• **The exercise**:
In the tennis tournament text below, list every label in the bulleted lines under "ATP Challenger Tour".

• **Text shown**:
◆ ◆ ◆
ATP Challenger Tour
- Event name: LA Open
- Location: São Paulo, São Paulo, Brazil
- Venue: São Paulo Jockey Club
- Category: ATP Challenger 100
- Surface: Clay
- Website: LAOpen.com.br

Current champions (2026)
- Singles: Román Andrés Burruchaga
- Doubles: Gustavo Heide Guto Miguel

= Latin America Open =

The LA Open, also known as the Latin America Open, is an ATP Challenger Tour tennis tournament that debuted in March 2026, at the São Paulo Jockey Club, in São Paulo, Brazil.

This tournament is an ATP Challenger 100 event, whose organizers aim to elevate to the level of the ATP Tour—the main men’s professional circuit—once the championship is firmly established on the São Paulo’s calendar.

==Courts and facilities ==
With an area of approximately 45,000 square meters, the LA Open has facilities for 6,000 people in the main arena, in addition to secondary courts and warm-up courts, all on clay.
◆ ◆ ◆
• **Collected data**:
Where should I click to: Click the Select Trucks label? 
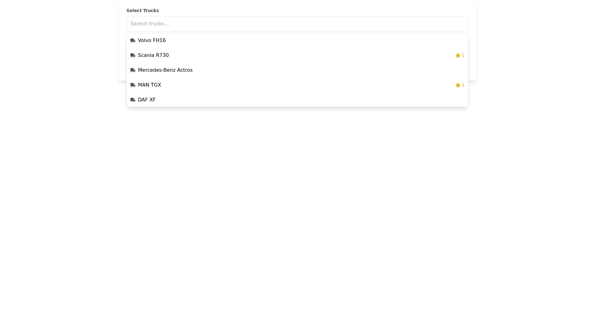(143, 11)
◆ ◆ ◆
• **Complete answer**:
Event name, Location, Venue, Category, Surface, Website